The problem was in part that scientists did not have a firm understanding of where the poliovirus replicated within host tissue. Preliminary evidence pointed simultaneously to the gastrointestinal tract, respiratory tract, and the central nervous system, which made establishing a vaccine delivery system difficult.

The work of 2 scientists helped to resolve these debates and facilitated the development of both an oral vaccine formulation and a killed/inactivated microbe-based vaccine. Amongst many other celebrated scientists and physicians, the works of Isabel Morgan of Johns Hopkins University and Dorothy Horstmann from Yale University were paramount to the vaccines’ success.
 
Polio was a significant and widespread concern throughout the early lives of Morgan and Horstmann. Both scientists were born in 1911, just a few years before the 1916 polio epidemic in the United States, which resulted in approximately 6,000 deaths and thousands of cases of paralysis. To this day, there is no cure for polio and prevention via vaccination is the only effective defense against disease transmission.

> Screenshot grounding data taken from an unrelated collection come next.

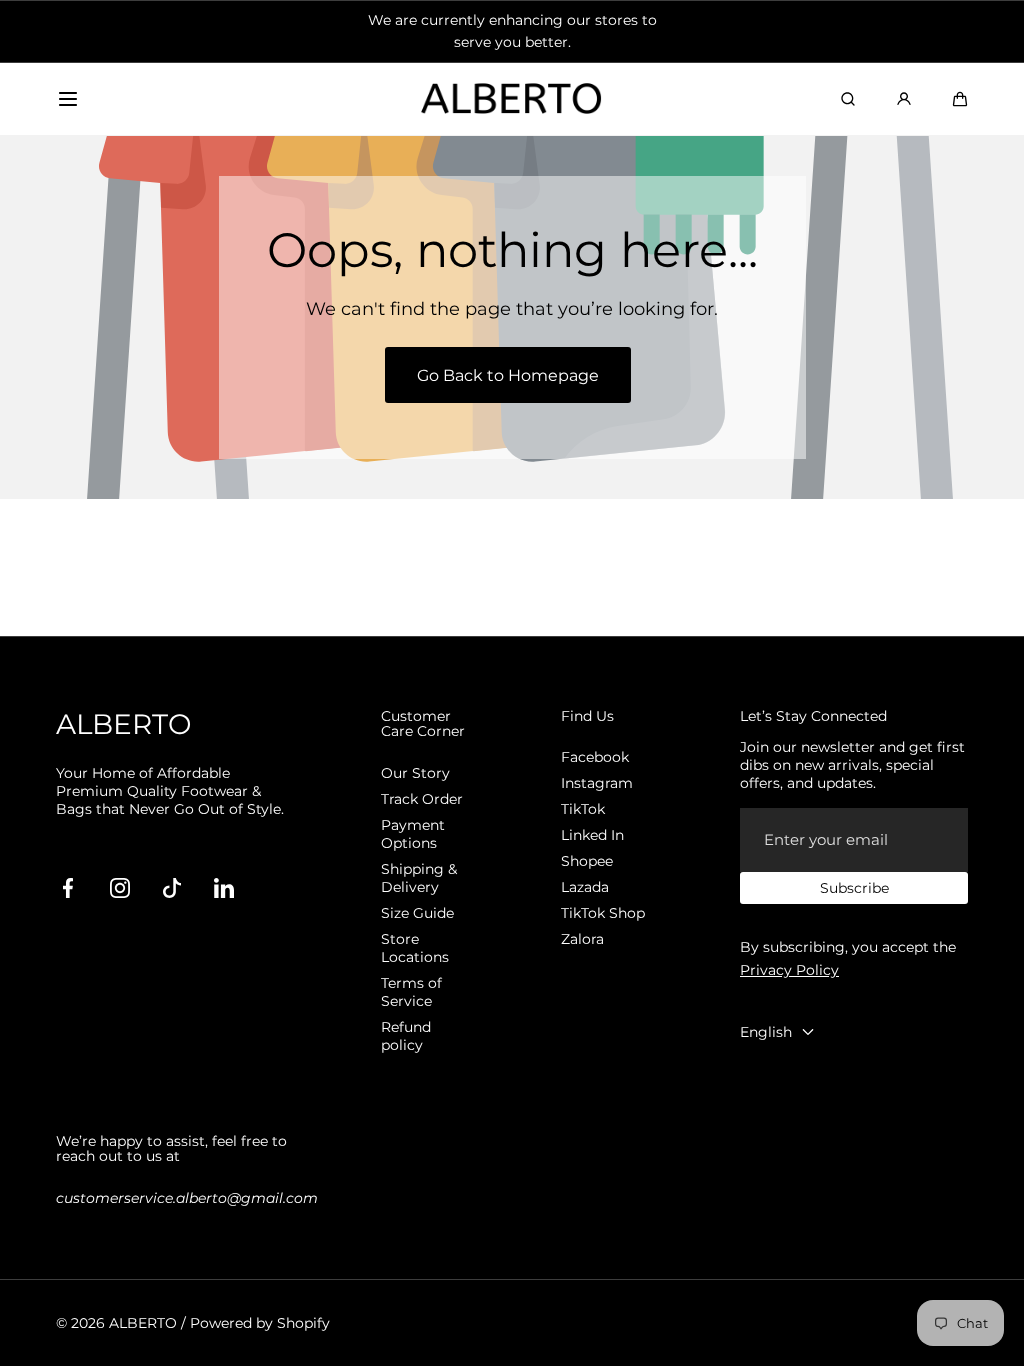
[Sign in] (904, 99)
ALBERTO (143, 1323)
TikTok (583, 809)
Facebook (595, 757)
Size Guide (417, 913)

Morgan’s research focused on the development of immunity to polio viruses, using a primate infection model. Her work led to the discovery that poliovirus includes 3 distinct serotypes: type 1, type 2, and type 3, all of which are considered wild-type viruses and must be incorporated as vaccine components for infection prevention. Previously tested inactivated vaccines in the 1930s consisted of only one type of poliovirus, which contributed to their ineffectiveness. Morgan’s discovery was a crucial turning point in understanding host immunity to polio, as polio vaccines containing only 1 virus subtype would not offer complete immunity against the infection.
 
Morgan’s work also focused on developing a killed-virus for use in vaccinations. Morgan tested this hypothesis when she transferred antibodies from monkeys injected with killed-virus into healthy monkeys and challenged them with live polio virus. In doing so, she determined a threshold amount of inactivated virus inoculum was needed develop protective immunity, requiring multiple immunizations. Since boosters are generally unnecessary when using live vaccines, which were better understood at the time, researchers had not yet tried multiple dosings. Morgan’s findings explained why you need “booster” doses of the inactivated polio vaccine. Her work also validated an existing method for inactivating the virus using formalin, later used by Salk, and she experimented with a vaccine adjuvant mixture to enhance antibody response. These were significant breakthroughs in polio vaccine development, as killed virus vaccines are easier to produce and are more stable, providing advantages for large-scale manufacturing and distribution.  

This piece does an excellent job demonstrating the role these scientists played in upending the scientific thinking at the time and illustrating the basis of major scientific breakthroughs, like the Salk vaccine, on the research of so many additional scientists.